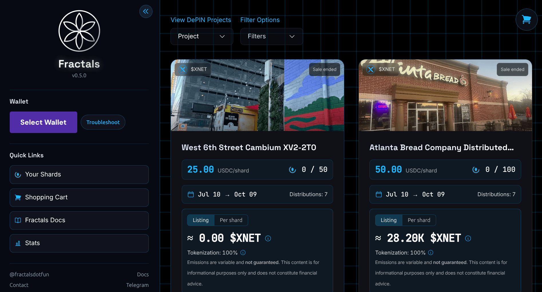Click the Fractals flower logo
Screen dimensions: 542x292
click(79, 31)
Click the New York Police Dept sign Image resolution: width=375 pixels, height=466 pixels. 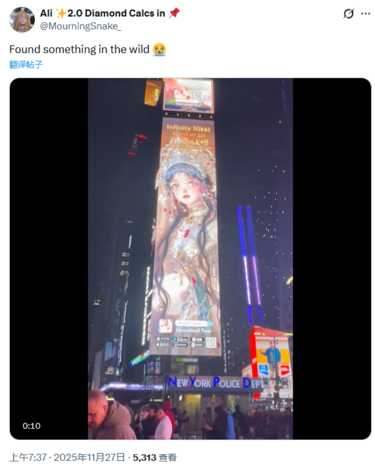point(216,383)
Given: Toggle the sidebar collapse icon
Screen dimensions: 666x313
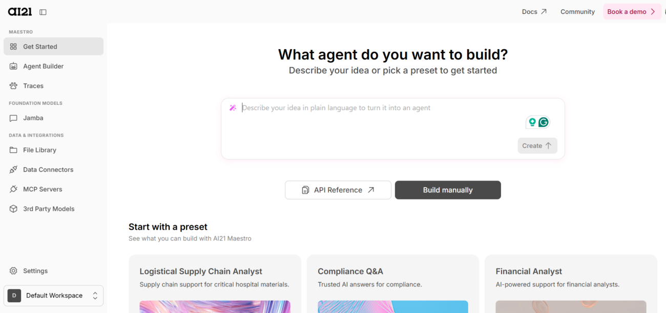Looking at the screenshot, I should point(43,12).
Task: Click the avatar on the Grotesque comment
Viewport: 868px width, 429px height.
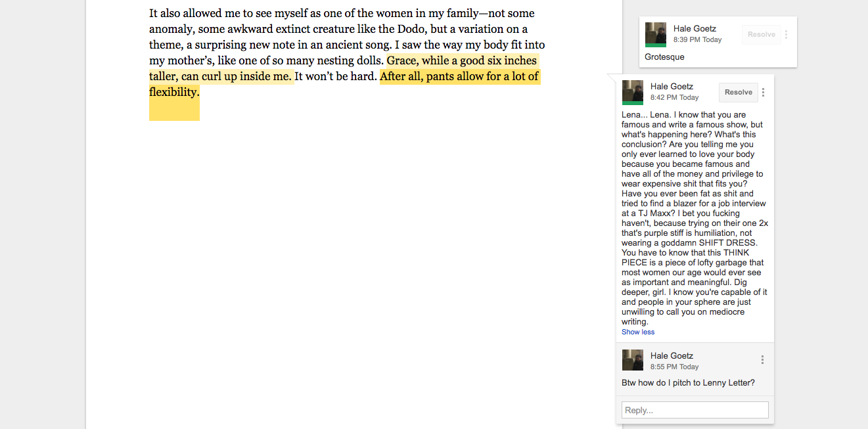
◆ ◆ ◆ ◆ ◆ ◆ ◆
*INSTRUCTIONS TO FOLLOW*
Set down, word for word, only the lines running from the line with "Given: Toggle the sidebar collapse icon" through the final line of the entries above, omitting all pictures.

*ANSWER AREA*
Given: Toggle the sidebar collapse icon
Screen dimensions: 666x313
Looking at the screenshot, I should point(43,12).
Task: Click the avatar on the Grotesque comment
Viewport: 868px width, 429px height.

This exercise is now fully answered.